Gli incendi nei depositi di rifiuti in Nord Italia sono ormai una costante nelle cronache giudiziarie. Che lettura si può dare di questo fenomeno?
“C’è sicuramente una strategia criminale, anche se non necessariamente unitaria. Le filiere non si chiudono perché c’è troppa illegalità in campo. Purtroppo, la dispersione dei flussi di rifiuti in mille rivoli illegali alla fine finisce per intasare i pochi impianti di trattamento, che come un collo di bottiglia finiscono per esplodere sotto i colpi di inefficienze e irregolarità. Racket, infiltrazioni, giro-bolla, traffici internazionali e riciclo in nero sono i nemici giurati dell’economia circolare. E gli impianti che bruciano solo l’insopportabile simbolo di questo. Per ogni rogo c’è sicuramente una storia da che non si può raccontare.”

Ci sono segnali di attivismo dal basso in tema di contrasto delle attività ecomafiose?
“Sicuramente sì. In tutto il territorio nazionale e a macchia di leopardo si moltiplicano le buone pratiche, che sono il vero antidoto all’ecocriminalità. Non dimentichiamoci del grande fermento economico e sociale proprio nell’area della Terra dei fuochi, dove cooperative, sindaci e imprese si stanno dando da fare per trasformare la loro terra in un simbolo di riscatto. Non servono gesti clamorosi: basta semplicemente mettere in pratica le Direttive Ue e le norme nazionali.
Ci sono anche segnali negativi. Come la campagna montata ad arte sull’inevitabilità dei termovalorizzatori, a dispetto di tutto il lavoro fatto in ambito Ue, dimostrando ancora una volta quanto ci sia da lavorare sul fronte della conoscenza e dell’informazione e, soprattutto, di come la classe dirigente sia sostanzialmente a digiuno in tema di gestione virtuosa dei rifiuti. Le ecomafie sanno bene anche questo. A domande mal poste si accompagnano risposte sbagliate.”

Sono passati alcuni mesi dall’insediamento del nuovo governo. Che giudizio si può dare, a oggi, sulle attività di contrasto della criminalità ambientale?
“Al netto dei segnali negativi che ho evidenziato prima, su un tema così complesso e delicato serve sicuramente tempo per fare una valutazione approfondita.
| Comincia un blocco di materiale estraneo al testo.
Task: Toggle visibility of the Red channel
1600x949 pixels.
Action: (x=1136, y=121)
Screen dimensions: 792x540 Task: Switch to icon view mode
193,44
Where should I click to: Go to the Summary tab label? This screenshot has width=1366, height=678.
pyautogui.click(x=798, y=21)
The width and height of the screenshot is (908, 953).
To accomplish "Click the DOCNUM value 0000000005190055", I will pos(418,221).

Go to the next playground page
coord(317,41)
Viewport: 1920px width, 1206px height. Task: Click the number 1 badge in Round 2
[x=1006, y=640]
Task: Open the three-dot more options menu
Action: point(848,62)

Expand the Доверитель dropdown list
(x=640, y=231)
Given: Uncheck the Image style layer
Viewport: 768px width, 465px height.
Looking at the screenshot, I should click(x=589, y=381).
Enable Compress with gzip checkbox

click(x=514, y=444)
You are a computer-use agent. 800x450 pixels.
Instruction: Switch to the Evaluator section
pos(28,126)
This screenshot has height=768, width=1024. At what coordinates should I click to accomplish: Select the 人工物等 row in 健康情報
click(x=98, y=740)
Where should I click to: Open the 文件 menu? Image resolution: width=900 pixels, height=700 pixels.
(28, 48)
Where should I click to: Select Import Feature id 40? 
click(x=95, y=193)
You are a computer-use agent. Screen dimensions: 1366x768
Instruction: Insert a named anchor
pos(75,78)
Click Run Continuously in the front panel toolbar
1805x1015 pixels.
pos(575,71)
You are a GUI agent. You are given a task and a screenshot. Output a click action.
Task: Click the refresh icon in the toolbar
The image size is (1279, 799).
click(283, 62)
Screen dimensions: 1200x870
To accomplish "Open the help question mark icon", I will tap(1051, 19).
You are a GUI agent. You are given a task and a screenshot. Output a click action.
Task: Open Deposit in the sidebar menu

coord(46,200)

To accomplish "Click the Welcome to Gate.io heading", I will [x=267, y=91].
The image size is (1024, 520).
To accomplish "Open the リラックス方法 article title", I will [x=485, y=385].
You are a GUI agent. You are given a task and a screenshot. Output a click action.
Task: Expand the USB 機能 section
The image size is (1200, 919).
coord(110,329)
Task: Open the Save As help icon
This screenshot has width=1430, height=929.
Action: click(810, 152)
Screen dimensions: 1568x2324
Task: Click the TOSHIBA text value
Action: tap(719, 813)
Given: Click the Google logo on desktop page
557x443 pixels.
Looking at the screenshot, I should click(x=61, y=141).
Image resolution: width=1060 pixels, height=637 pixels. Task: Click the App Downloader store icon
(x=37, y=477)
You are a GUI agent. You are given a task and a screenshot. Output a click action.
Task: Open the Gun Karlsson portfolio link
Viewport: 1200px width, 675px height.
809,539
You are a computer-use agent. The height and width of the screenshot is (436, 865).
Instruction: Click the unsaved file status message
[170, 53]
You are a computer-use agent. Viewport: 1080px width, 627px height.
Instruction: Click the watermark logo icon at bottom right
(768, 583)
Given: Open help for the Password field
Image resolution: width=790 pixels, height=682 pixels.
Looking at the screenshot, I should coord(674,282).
A capo del ministero c’è sicuramente una persona seria e competente come Sergio Costa, sul quale confidiamo per dare concretezza alla lotta senza quartiere all’ecomafia e al crimine ambientale. Non serve nulla di eclatante, e il Generale Costa lo sa bene, c’è solo bisogno di normalità e di concretezza, riportando al centro il ruolo delle istituzioni e la forza della legge. Speriamo sia l’occasione sperata.”